• **TASK OBJECTIVE**
Reproduce the records below verbatim, beginning at the line that contains "962x533 pixels. How" and continuing through the line that contains "How do I perform: Delete". Leave the pictures out of your copy.

Items from a data source
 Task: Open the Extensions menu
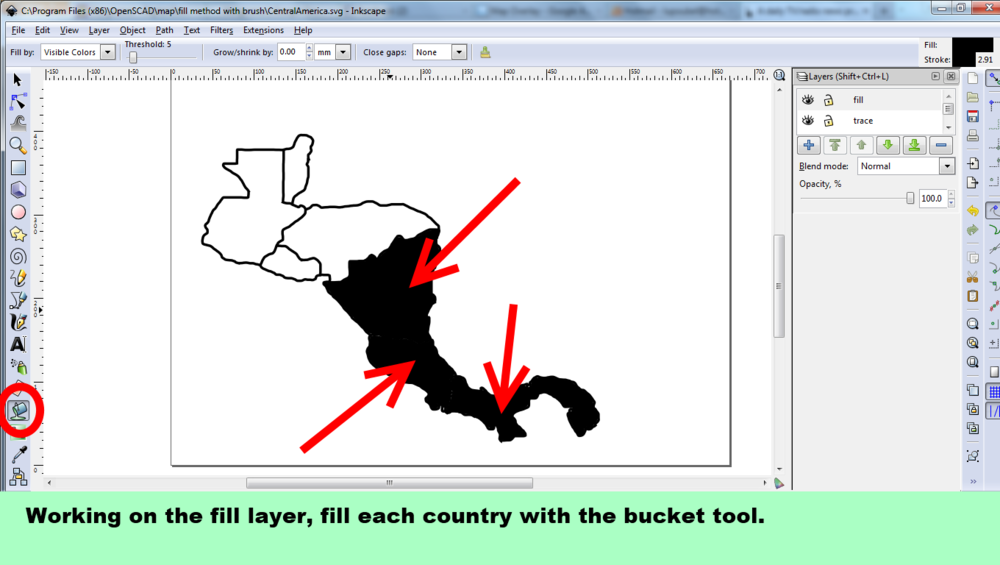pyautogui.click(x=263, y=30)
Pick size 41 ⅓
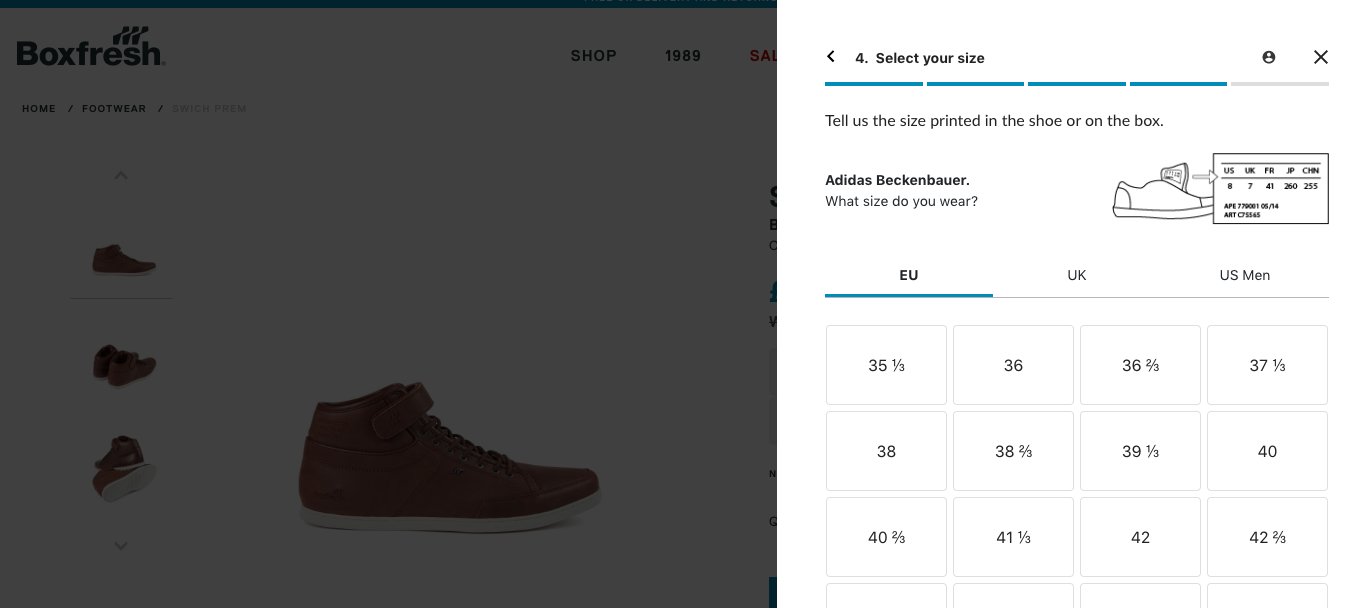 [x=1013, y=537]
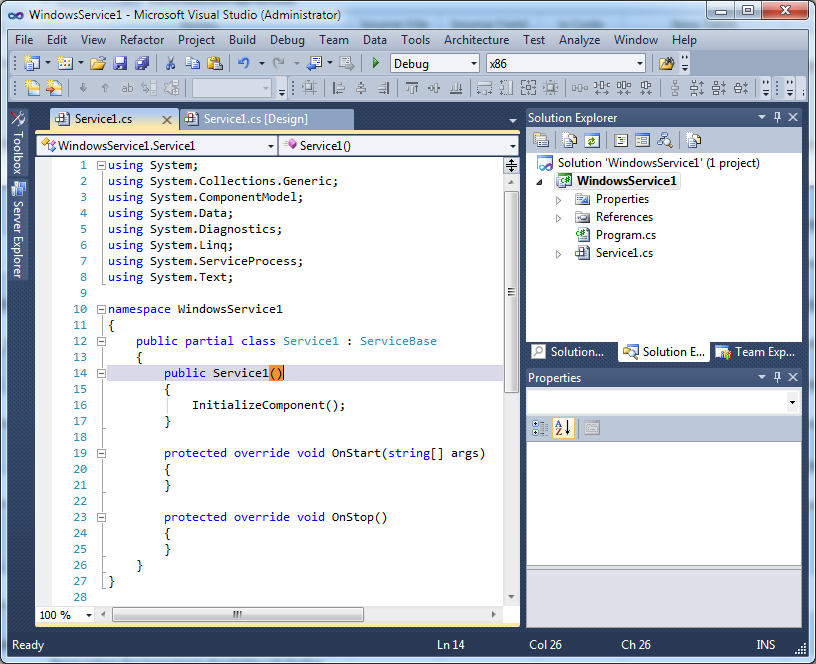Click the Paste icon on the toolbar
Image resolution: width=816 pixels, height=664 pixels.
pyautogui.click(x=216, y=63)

==

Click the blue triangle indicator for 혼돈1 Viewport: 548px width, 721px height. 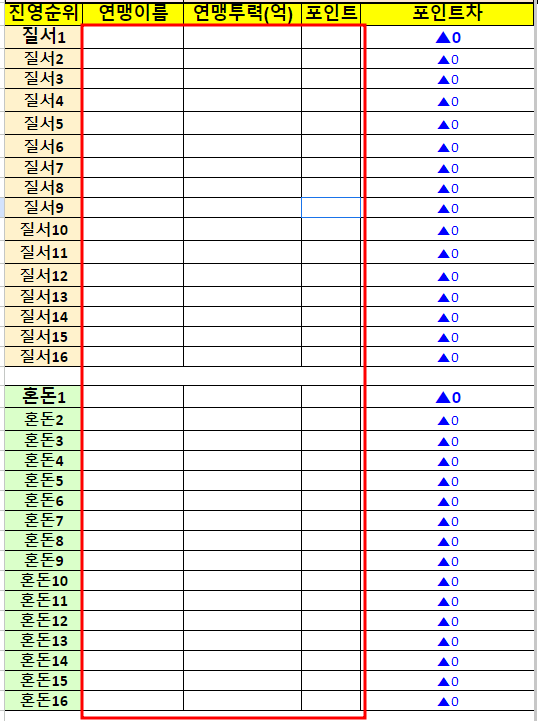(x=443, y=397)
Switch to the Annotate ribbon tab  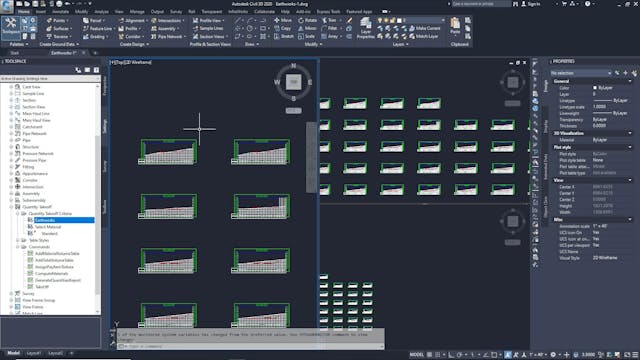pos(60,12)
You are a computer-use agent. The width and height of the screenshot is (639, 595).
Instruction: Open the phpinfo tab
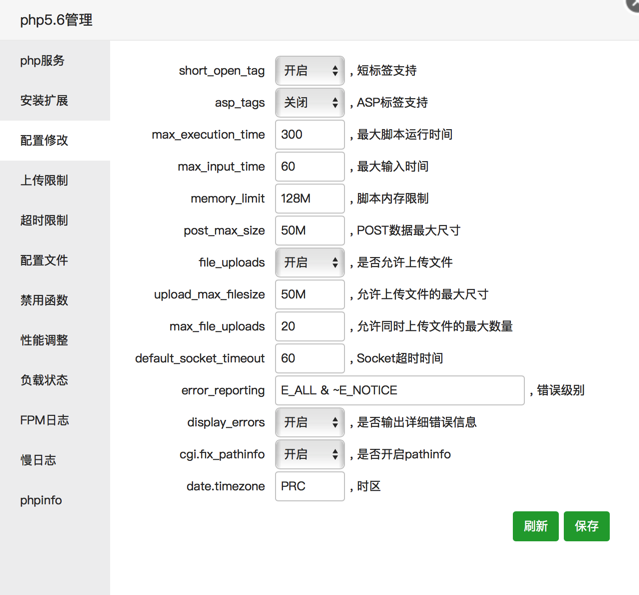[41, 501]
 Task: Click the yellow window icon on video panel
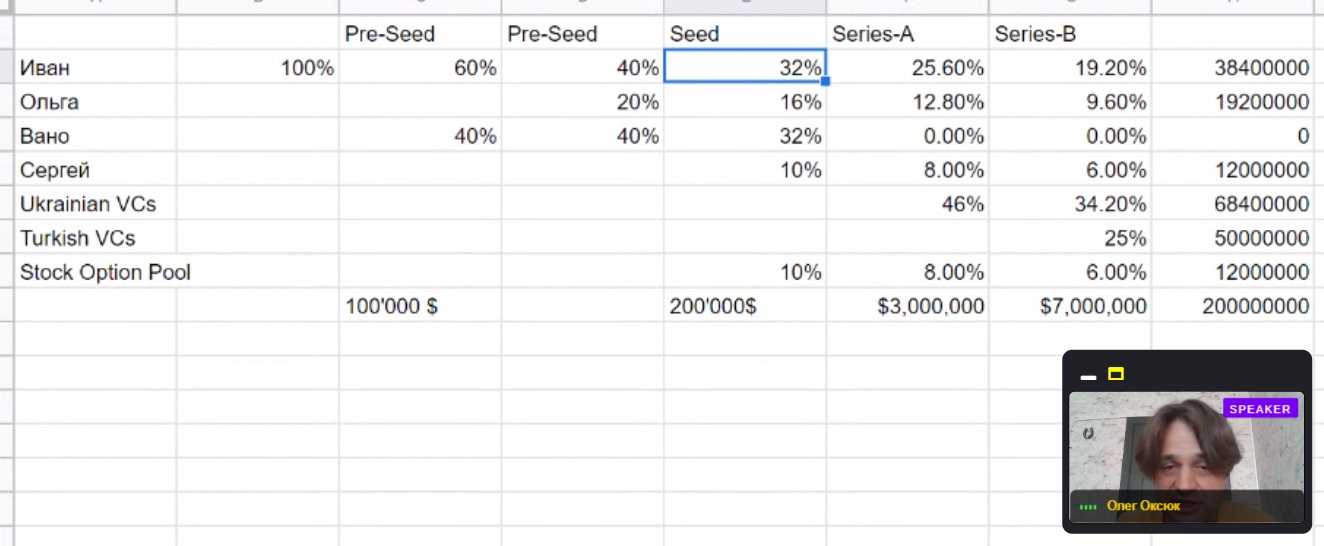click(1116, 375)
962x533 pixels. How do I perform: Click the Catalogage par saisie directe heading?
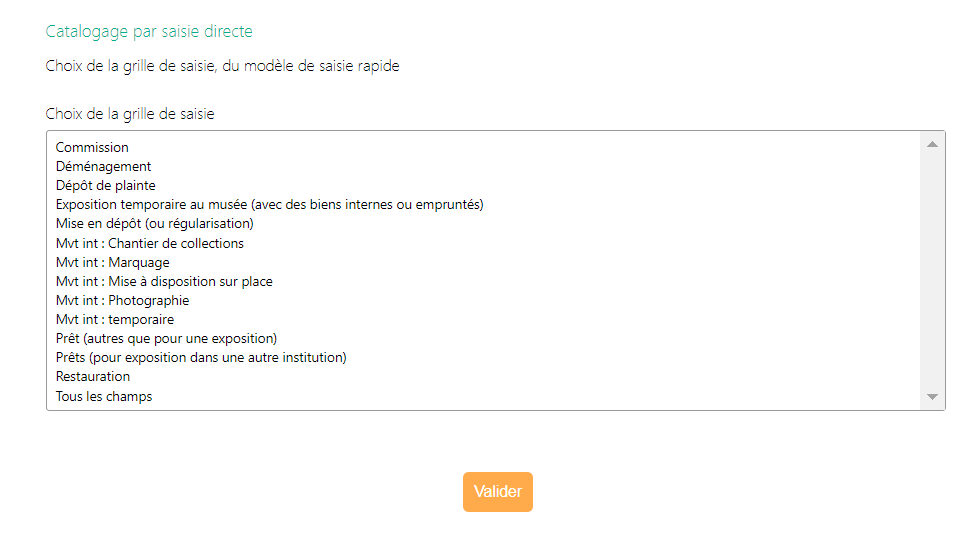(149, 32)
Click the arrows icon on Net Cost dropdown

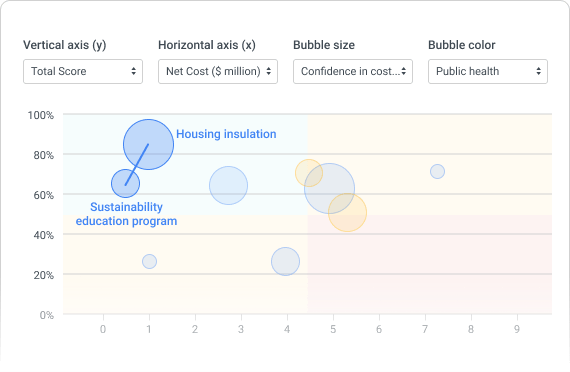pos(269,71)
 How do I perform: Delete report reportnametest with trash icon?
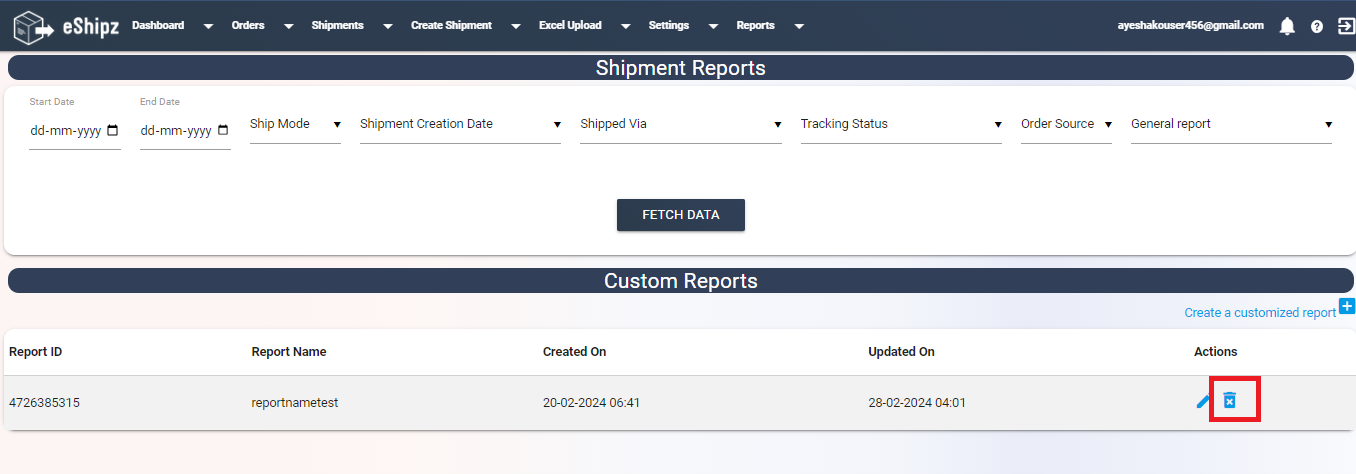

• **EXERCISE RESULT**
962x533 pixels. How do I perform: Click the Catalogage par saisie directe heading?
(149, 32)
Click the arrows icon on Net Cost dropdown

pos(269,71)
 How do I perform: Delete report reportnametest with trash icon?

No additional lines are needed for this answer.